● Task details
Throughout the records below, find each line holding "Open" and copy it.

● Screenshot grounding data
**********

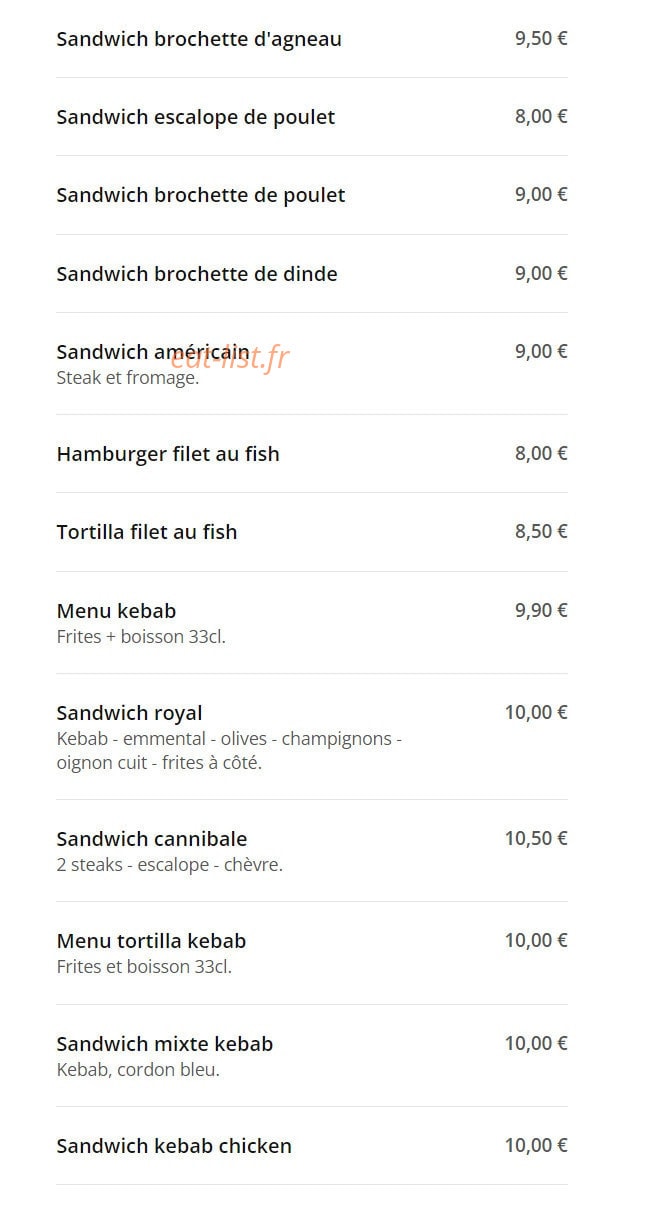Select the Sandwich royal item
This screenshot has width=648, height=1214.
(x=311, y=737)
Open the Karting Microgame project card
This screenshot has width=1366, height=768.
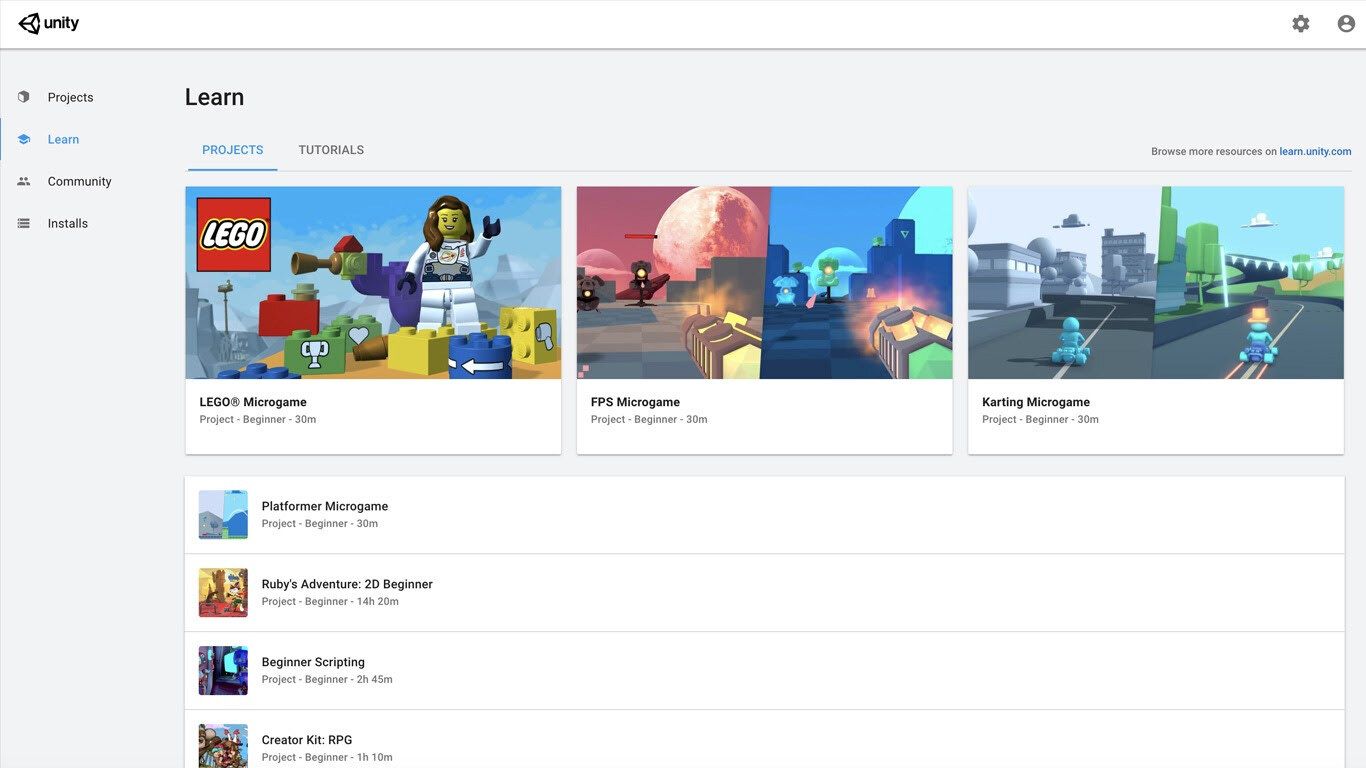[x=1155, y=320]
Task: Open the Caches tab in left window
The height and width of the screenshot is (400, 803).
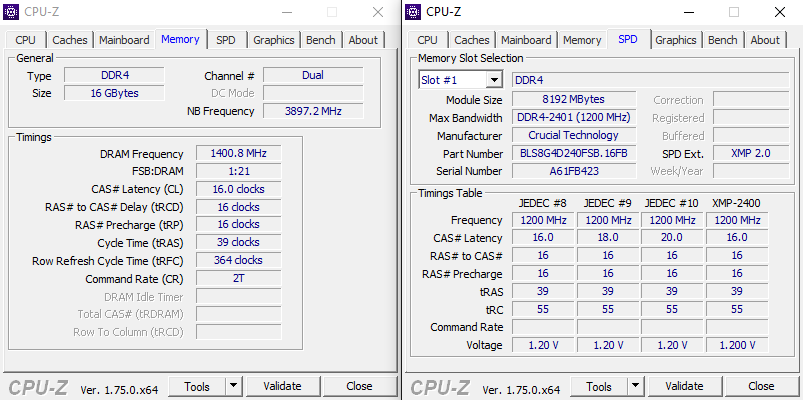Action: coord(70,40)
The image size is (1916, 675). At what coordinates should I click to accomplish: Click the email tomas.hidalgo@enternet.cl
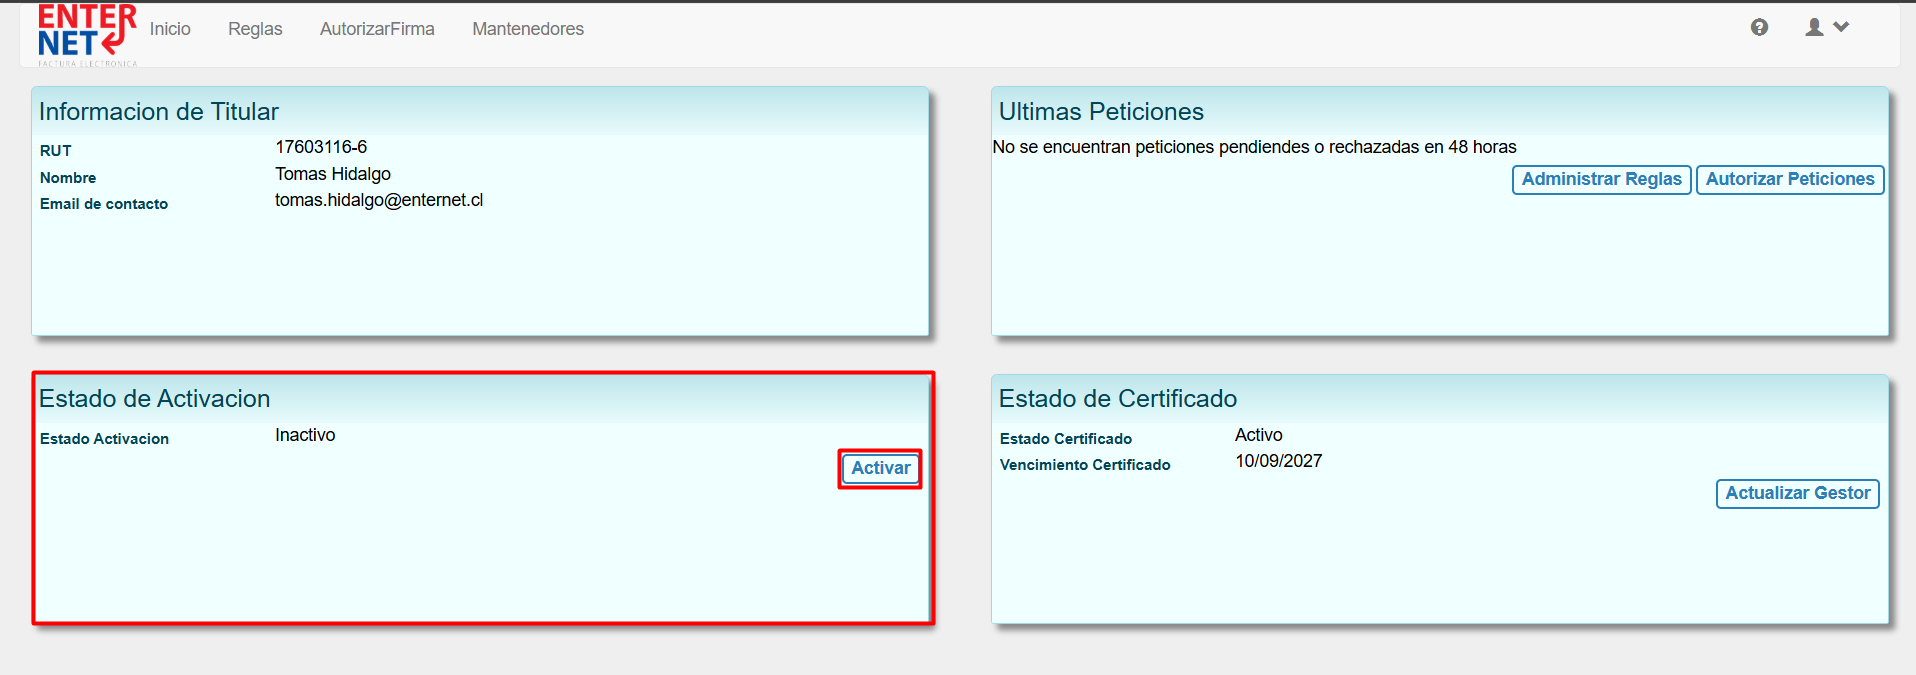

**********

● Your solution
Open the Karting Microgame project card
Task: Open the Caches tab in left window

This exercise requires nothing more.